At 9:30 am the DJIA opened +113, NASDAQ -76, S&P -5. 10 yr 3.50% +3 bps. FNMA 5.5 30 yr coupon -17 bps and +7 bp frm 9:30 am Friday; the 6.0 coupon -9 bps and +21 bps frm 9:30 am Friday.

At 9:45 am PMI manufacturing in March 49.2 against 49.3 forecasts.

At 10 am March ISM manufacturing index expected 47.5, as reported the index dropped to 46.3.

This Week’s Calendar:

  • Monday,

9:45 am March PMI manufacturing index (49.3, as reported 49.2)

10 am March ISM manufacturing (47.5, as reported 46.3)

Feb construction spending (0.0%, as reported -0.1%)

  • Tuesday,

10 am Feb factory orders (-0.4%)

Feb JOLTS job openings (10.4 mil frm 10.824 mil)

  • Wednesday,

7 am weekly MBA mortgage apps

8:15 am March ADP private jobs (+200K frm 240K in Feb)
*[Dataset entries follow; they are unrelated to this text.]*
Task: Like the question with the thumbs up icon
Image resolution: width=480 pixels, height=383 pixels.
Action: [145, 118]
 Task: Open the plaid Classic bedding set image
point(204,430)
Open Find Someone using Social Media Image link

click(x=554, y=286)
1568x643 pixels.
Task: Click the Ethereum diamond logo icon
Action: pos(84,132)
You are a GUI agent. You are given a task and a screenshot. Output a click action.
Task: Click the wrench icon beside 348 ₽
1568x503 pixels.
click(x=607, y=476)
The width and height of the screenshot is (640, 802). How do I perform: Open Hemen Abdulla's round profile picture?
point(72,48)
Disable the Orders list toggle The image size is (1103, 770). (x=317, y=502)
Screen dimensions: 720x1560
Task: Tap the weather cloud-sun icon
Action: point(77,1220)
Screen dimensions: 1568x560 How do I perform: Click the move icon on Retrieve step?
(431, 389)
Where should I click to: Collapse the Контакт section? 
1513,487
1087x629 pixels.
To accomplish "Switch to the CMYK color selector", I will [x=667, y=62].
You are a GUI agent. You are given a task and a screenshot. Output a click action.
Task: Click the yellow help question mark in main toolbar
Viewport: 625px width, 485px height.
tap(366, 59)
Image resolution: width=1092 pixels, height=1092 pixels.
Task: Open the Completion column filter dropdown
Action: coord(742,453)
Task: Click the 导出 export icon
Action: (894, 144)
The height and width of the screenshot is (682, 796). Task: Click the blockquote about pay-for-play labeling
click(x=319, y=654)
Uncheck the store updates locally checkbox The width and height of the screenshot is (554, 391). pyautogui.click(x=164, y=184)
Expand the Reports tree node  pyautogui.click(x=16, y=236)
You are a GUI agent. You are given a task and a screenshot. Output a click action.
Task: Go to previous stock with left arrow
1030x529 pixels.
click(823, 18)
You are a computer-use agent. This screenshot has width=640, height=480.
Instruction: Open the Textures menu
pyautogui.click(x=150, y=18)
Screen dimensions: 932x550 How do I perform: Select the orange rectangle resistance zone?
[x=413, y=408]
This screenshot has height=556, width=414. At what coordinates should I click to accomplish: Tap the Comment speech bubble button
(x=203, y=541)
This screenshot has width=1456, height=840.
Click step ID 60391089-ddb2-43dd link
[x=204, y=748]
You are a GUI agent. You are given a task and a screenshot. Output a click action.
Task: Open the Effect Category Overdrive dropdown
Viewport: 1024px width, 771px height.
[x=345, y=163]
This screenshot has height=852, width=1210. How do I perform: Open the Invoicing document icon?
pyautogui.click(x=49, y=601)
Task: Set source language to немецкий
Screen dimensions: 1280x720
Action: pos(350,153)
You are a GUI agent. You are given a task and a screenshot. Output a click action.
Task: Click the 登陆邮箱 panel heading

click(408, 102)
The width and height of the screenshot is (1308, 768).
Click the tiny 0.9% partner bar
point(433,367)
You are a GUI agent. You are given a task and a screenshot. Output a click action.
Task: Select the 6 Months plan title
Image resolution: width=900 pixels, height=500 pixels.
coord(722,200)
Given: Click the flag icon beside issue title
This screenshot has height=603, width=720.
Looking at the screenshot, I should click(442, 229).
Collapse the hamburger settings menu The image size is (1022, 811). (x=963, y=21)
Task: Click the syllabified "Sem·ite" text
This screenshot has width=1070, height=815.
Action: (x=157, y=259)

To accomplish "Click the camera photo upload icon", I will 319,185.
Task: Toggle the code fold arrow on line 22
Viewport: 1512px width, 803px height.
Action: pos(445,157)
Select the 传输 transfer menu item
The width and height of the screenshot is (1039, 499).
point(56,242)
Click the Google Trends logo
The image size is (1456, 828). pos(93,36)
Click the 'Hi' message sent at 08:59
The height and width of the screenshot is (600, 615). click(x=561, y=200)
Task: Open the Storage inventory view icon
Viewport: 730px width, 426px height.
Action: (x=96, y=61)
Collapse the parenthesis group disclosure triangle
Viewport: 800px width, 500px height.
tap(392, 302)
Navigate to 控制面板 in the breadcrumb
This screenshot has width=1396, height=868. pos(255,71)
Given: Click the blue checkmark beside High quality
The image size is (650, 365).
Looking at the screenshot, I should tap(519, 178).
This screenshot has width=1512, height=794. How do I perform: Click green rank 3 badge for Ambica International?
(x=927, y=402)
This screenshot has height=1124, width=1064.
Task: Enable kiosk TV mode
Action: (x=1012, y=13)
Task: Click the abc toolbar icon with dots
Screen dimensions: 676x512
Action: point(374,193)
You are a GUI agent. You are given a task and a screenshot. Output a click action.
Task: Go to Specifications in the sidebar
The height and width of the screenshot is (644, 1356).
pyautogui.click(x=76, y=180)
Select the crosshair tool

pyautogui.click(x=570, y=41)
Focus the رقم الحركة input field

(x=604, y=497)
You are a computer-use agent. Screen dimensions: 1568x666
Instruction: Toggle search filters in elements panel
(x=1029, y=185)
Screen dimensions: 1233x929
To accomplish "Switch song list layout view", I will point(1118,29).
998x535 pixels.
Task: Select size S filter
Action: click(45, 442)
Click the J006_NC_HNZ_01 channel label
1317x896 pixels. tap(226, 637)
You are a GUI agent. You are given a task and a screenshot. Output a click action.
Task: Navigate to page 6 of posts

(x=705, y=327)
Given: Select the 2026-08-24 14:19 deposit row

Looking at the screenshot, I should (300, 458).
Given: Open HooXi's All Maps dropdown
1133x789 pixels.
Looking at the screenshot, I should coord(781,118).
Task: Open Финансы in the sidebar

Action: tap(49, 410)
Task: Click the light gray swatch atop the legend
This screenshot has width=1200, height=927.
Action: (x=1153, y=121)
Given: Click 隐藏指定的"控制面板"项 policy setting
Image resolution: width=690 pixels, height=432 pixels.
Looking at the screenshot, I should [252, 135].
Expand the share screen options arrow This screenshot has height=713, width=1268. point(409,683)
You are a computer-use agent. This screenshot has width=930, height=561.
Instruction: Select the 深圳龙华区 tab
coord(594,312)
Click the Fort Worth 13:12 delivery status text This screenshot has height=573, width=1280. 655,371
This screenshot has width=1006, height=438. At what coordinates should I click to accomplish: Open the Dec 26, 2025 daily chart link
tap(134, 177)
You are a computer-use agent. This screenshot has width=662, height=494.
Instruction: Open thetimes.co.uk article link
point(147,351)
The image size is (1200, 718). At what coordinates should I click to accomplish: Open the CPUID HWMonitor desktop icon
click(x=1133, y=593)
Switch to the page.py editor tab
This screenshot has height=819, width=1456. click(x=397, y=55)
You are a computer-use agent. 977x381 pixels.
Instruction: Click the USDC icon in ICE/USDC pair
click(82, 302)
8:30 am Feb US trade deficit (-$68.7B)

10 am March ISM services sector index (54.4 frm 55.1)

  • Thursday,

8:30 am weekly jobless claims (201K frm 198K)

  • Friday,

8:30 am March employment data (NFP jobs 240K frm 311K, private jobs +215K frm 265K, unemployed 3.6% unch, average hourly earnings +0.3% frm +0.2%, yr/yr 4.3% frm 4.6%, Labor participation 62.5% unch).